Qīngcūn yígǎo 青村遺稿
Bequeathed Drafts of Qīngcūn by 金涓 (撰), compiled by 金魁 (輯)
About the work
A single-juǎn posthumous poetry collection by Jīn Juān 金涓 (style-name Déyuán), a late-Yuán recluse and Neo-Confucian scholar of Yìwū who taught at Qīngcūn 青村 (whence the title). Jīn studied under Xǔ Qiān 許謙 — the last of the four great Jīnhuá Neo-Confucians of the Yuán — and was a fellow student of Sòng Lián 宋濂 and Wáng Wěi 王禕. His original collection was forty juǎn but was already lost by the early Míng.
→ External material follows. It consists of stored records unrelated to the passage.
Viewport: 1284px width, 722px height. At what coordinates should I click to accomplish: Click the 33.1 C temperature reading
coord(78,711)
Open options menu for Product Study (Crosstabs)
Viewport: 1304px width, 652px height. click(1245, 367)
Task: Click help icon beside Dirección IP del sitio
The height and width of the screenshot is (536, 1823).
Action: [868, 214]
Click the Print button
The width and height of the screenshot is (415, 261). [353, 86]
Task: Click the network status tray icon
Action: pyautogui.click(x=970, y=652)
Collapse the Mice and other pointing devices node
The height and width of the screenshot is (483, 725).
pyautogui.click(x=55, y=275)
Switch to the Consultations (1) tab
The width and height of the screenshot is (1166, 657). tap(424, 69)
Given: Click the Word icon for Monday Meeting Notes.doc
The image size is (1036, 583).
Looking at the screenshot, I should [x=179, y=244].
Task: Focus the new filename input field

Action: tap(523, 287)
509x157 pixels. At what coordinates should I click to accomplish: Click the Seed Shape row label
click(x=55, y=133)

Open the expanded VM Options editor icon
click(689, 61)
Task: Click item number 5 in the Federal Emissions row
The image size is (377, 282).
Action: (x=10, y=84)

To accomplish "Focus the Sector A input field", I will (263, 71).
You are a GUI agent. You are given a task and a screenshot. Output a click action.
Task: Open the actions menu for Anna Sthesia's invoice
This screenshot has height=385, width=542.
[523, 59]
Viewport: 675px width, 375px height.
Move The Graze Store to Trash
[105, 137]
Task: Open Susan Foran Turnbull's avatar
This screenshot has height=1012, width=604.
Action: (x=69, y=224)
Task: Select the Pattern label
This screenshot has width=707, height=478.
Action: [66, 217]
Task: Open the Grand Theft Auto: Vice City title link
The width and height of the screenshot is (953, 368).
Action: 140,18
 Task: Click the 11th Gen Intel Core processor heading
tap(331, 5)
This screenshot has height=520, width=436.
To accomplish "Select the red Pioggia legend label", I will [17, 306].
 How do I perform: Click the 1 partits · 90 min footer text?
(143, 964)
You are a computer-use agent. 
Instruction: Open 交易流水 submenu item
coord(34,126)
The surviving one-juǎn text is a recompilation undertaken by his sixth-generation descendant Jīn Kuí 魁 and seventh-generation Jīn Jiāng 江. The collection’s notable absence: a 190-rhyme hé Wáng Wěi shī (responsive to Wáng Wěi) cited and admired by Sòng Lián is not preserved here, implying that even what survives is far less than the original.
Tiyao
Qīngcūn yígǎo, 1 juǎn. By Jīn Juān of the Yuán. Juān, style-name Déyuán, was a man of Yìwū. His original surname was Liú; the ancestors changed it to Jīn to avoid the taboo on Qián Wǔsù wáng Liú’s name. He studied under Xǔ Qiān, then took further instruction from Huáng Jìn. Sòng Lián and Wáng Wěi were both his fellow students. He repeatedly declined recommendation and held a teaching post at Qīngcūn. His writings comprised a literary collection of 40 juǎn, already lost in the early Míng. The present version is the work of his sixth-generation descendant Kuí and seventh-generation Jiāng and others, who gathered the scattered pieces and stitched them up. His poetic frame is clear and harmonious, supple and concise; it lacks the unrestrained energy of an unbound talent, but its register chimes self-balancedly with elegant standard. He once composed a hé Wáng Wěi shī of one hundred and ninety rhymes, much praised by Sòng Lián, but it is not in this collection — so what is preserved here is at most one in a thousand of what he wrote. Respectfully collated, Qiánlóng forty-second (1777), tenth month. Compilers: Jì Yún, Lù Xīxióng, Sūn Shìyì; head proofreader: Lù Fèichí.
Abstract
Qīngcūn yígǎo is the tiny surviving fraction (the tíyào estimates “at most one in a thousand”) of the literary production of Jīn Juān, a major Wùzhōu Neo-Confucian recluse-teacher of the late Yuán. The collection’s documentary value is therefore principally as a witness to the Jīnhuá learning lineage — Xǔ Qiān → Jīn Juān (and Sòng Lián, Wáng Wěi as fellow-students) — which is the most prestigious Yuán Neo-Confucian lineage in Eastern Zhèjiāng. Jīn’s prose magnum opus and his most famous single piece (the 190-rhyme exchange with Wáng Wěi praised by Sòng Lián) are both lost. The composition window is presumed to run from c. 1340 to Jīn’s death (catalog gives fl. 1368). The Ming-era surname change story is a useful historical anchor: it puts the Liú → Jīn substitution in the WǔYuè kingdom era.
Translations and research
- The Jīnhuá Neo-Confucian lineage (Xǔ Qiān → Sòng Lián etc.) has substantial Chinese-language treatments. Wing-tsit Chan and Hoyt Tillman discuss Xǔ Qiān in English; Jīn Juān himself rarely treated independently.
Other points of interest
The surname etymology (Liú → Jīn under the WǔYuè taboo on Qián Liú) is a frequently-cited example of dynastic taboo-driven onomastic change.
Links
- WYG SKQS V1217.7, p473.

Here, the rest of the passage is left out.